Yes, the main election slogan for the RepubliDem party in 2016 is apparently going to be, “Just hold down your vomit and vote” — along with, of course, their perennial favorite, “It doesn’t matter who you vote for anyway because we control the voting machines and the propaganda machines too,” as well as their ever-popular “We always (heart) ISIS, al Qaeda, the UN, Zionists and neo-Nazis because they always (heart) our gun sales.” I think I’m gonna throw up.

Moderate Democratic candidates like Elizabeth Warren and Dennis Kucinich don’t stand a chance of scoring their party’s nomination — and as for moderate Republican candidates? Bring in the clowns.

So this is why I am officially going to vote for Bernie Sanders in 2016 — and you should too. Senator Sanders is definitely on our side — or to paraphrase the Pussycat Dolls, “Don’t cha just wish your president was hot like him!”
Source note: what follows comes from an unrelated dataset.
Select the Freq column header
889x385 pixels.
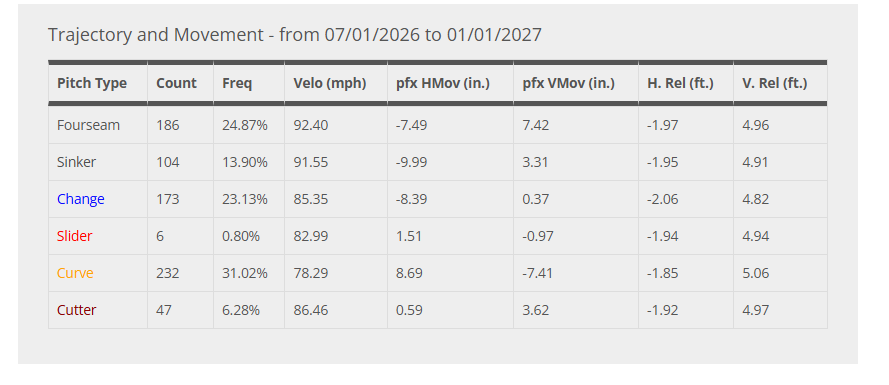click(237, 83)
But no matter which RepubliDem freak gets elected in 2016 — or even if by some amazing miracle an actual decent human being like Sanders does score America’s vote, my life is still going to change forever next week.
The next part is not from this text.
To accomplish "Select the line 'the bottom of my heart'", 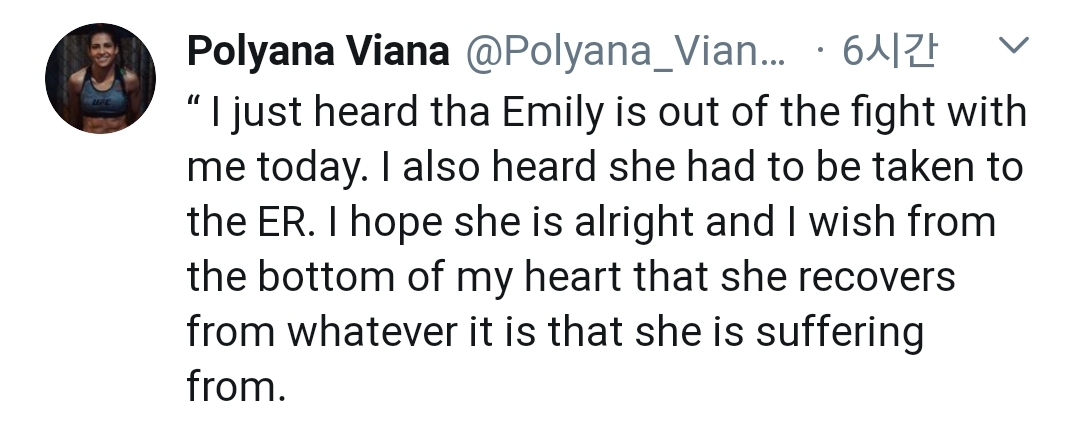I will tap(571, 278).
“Will you be going off to Yemen or Benghazi or Kiev?” you might ask. “Or even Washington DC, Ferguson, Baltimore, Juarez or Flora-duh?” Back to being a war correspondent? That would be so easy. I wish!

No, next week I’m going to become a full-time caregiver for my daughter’s new baby.
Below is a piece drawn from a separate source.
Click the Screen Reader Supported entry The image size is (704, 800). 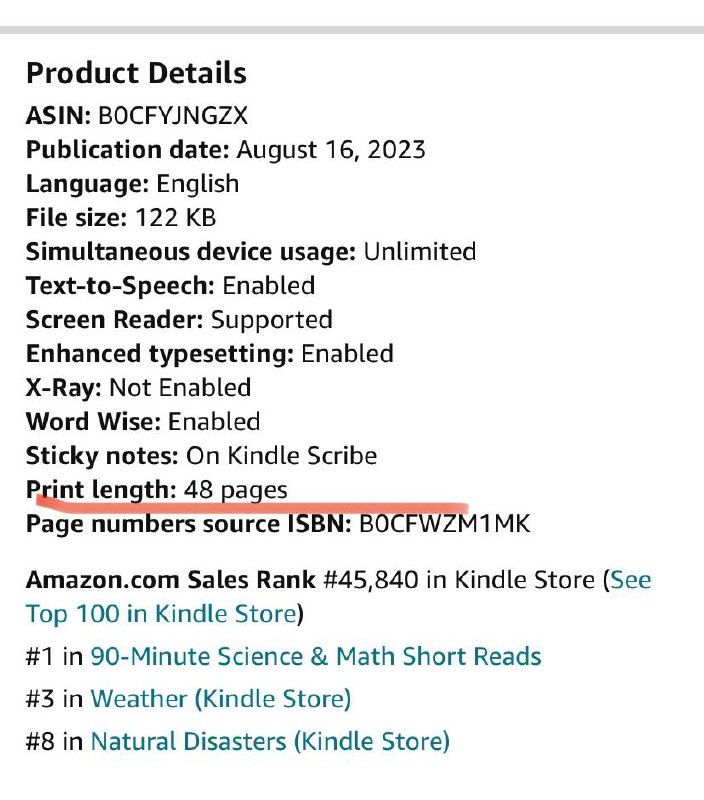point(179,320)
And Senator Sanders is the candidates most likely to provide our nation (and me!) with affordable daycare instead of just drowning us all out in totally unaffordable and unsustainable “war”. Have you ever even priced full-time infink daycare lately? It can cost more than half of your yearly salary, thank you very much. You might as well go out and buy a few RPGs or a tank.

So, starting next week, me and baby Sofia are going to be spending major quality-time together until she starts kindergarten — unless Senator Sanders get elected (or I win the lottery) first.

But perhaps baby Sofia might want to become a war-correspondent-in-training? Because if either the Repubs or the Dems win the 2016 presidential election, there will always be plenty of wars. No college or jobs or healthcare for Sofia when she grows up — but there will still be a hecka lot of wars. By the time our Sofia turns 18, the entire USA is gonna look like Iraq, Libya or Kiev — unless we vote for Bernie.

But if (when) the RepubliDems do get elected in 2016 and Endless War becomes our new best friend for life, at least I won’t be alone. We Americans are all gonna to end up tossing our cookies, losing our lunch, saying hello to our new BFF “Ralph” and/or bowing down to the porcelain throne.

And who in their right mind would ever chose that kind of fate for our baby Sofia — or for any other sweet, cute, cuddly, lovable FaceBook-friendly new baby like her now being born, both here in America and all over the rest of the world too?

PS: My friend Rita just e-mailed me, “Just a note to say that Sanders always votes for war and military spending. Look it up. Even Nader is not too happy about that.” Oh crap. Not Bernie too. Hell, even Elizabeth Warren doesn’t seem to be very much against endless war these days. Poor baby Sofia is gonna have a hard row to hoe.

Is it too late to register with the Green party?